Monday, October 12, 2015

Slide rules

So Chase Utley has drawn a two-game sitdown for his kamikaze slide that broke Ruben Tejada's leg the other night, and I know what I think about this.

I think the likelihood of Utley actually serving this suspension is roughly comparable to the likelihood of Babe Ruth coming back from the dead to dance the lead in "Swan Lake."

I think the umps blew the call big-time, and that's why the likelihood of Utley serving the suspension is roughly comparable to Babe Ruth, etc., etc., etc.

I think going into a completely different time zone to break up a double play is not a borderline call, because there are explicit rules against it, and the only reason it keeps happening is because the umps refuse to enforce those rules.

I think anyone who watches that play and says it's just "a hard slide" and "old-school baseball" needs to, like the umps, read the rulebook again.

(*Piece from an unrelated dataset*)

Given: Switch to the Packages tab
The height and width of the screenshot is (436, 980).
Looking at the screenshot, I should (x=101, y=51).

I also think that when they say that's how the game has always been played, they need to remember that once upon a time the game was always played by white players only. And that it was always played in broad daylight. And that it was always played barehanded. And that once a team signed you, they owned you for life.  

In other words: Times change. So does the game.

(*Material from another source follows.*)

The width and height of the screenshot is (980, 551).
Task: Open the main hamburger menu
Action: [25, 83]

Players are expensive assets now, and owners will do whatever it takes to protect those assets. That's why Pete Rose couldn't run down Ray Fosse today without paying a penalty for it. And it's why Utley got suspended. Times change, the game changes, its priorities change.

John McGraw, bloody-minded hard-liner that he was, would have hated this. He would have waved his arms and spluttered angrily that Utley was suspended for what, in his day, was just baseball.

But you know what?

John McGraw is long dead. And so is his day.